Find the Best Quartz Countertop Installers Near You
Shop around and compare 3-5 estimates before hiring a quartz installer. Be sure to verify:
- They are licensed, bonded, and insured.
- They have extensive experience specifically with quartz installs.
- They will handle securing the material and provide a total turnkey estimate.
- They offer a workmanship warranty. Multiple years of coverage is ideal for peace of mind.
Read reviews and ask for referrals to view past quartz installation projects. And remember the lowest bid doesn’t necessarily mean best value if the workmanship is subpar. Investing in an experienced local quartz pro is worth the cost for beautiful results you’ll enjoy for decades.
FAQs about Quartz Countertop Costs
Here are answers to some of the most common questions homeowners have about the cost of quartz counters:
Does thickness affect quartz countertop price?
Yes, thicker slabs that are 2 centimeters (CM) or 3 CM cost 20%-30% more than a standard 1.2 CM thickness. Thicker quartz provides more durability and visual mass. But for residential settings, 1.2 CM often suffices.
Is installation of quartz countertops included in the price?
Some quartz manufacturers and retailers include professional installation in the total quote. But usually the slab materials and labor for installation are quoted separately. Be sure to verify what exactly is covered in any all-inclusive estimate.
Is quartz more expensive than granite?
On average, mid-range quartz and mid-range granite cost about the same – between $60-$80 per square foot installed. Luxury high-end granite can get pricier than premium quartz. And low-end granite is a bit cheaper than budget quartz options.
Can you get quartz countertops for cheaper by doing install yourself?
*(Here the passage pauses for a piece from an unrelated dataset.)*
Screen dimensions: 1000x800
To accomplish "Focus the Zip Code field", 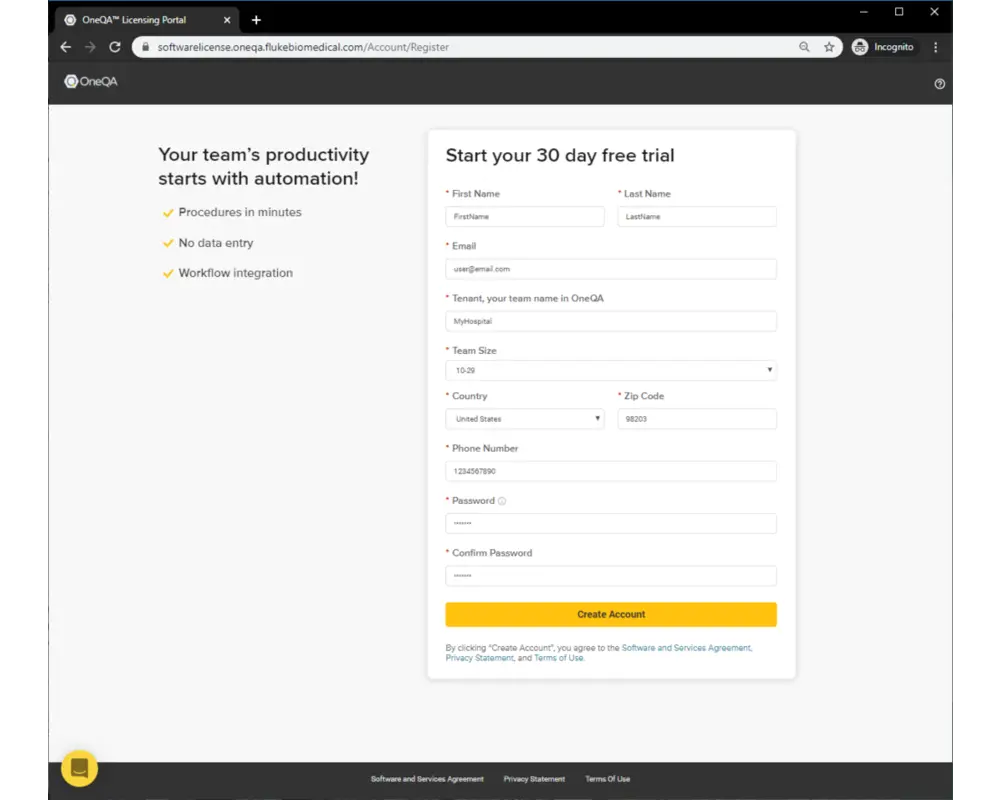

You can save about 50% on installation costs by doing a DIY quartz install. But keep in mind this is precarious work. If the slabs crack or chip during the process, you’ll have to pay to replace them.
Should I expect to pay more for quartz patterns with lots of veins or bold designs?
Yes, dramatic vein patterns, bold colors like blacks and blues, and unique designs will increase the per square foot slab costs. Subtle white/cream solids and fine speckled finishes are most affordable.
How much overhang should I allow for with a quartz countertop installation?
An overhang of 1/4″ to 1/2″ beyond the edge of the cabinetry frame is typical. Anything wider than 1″ is generally not recommended without added support due to risk of the quartz cracking over time.
Installing quartz countertops can instantly elevate the style and functionality of your kitchen or bathrooms. With the wide range of colors, patterns, and textures available, it’s easy to find a look you’ll love while staying within your budget. Use the typical per square foot costs outlined here for the most accurate estimates when planning your next quartz countertop installation project.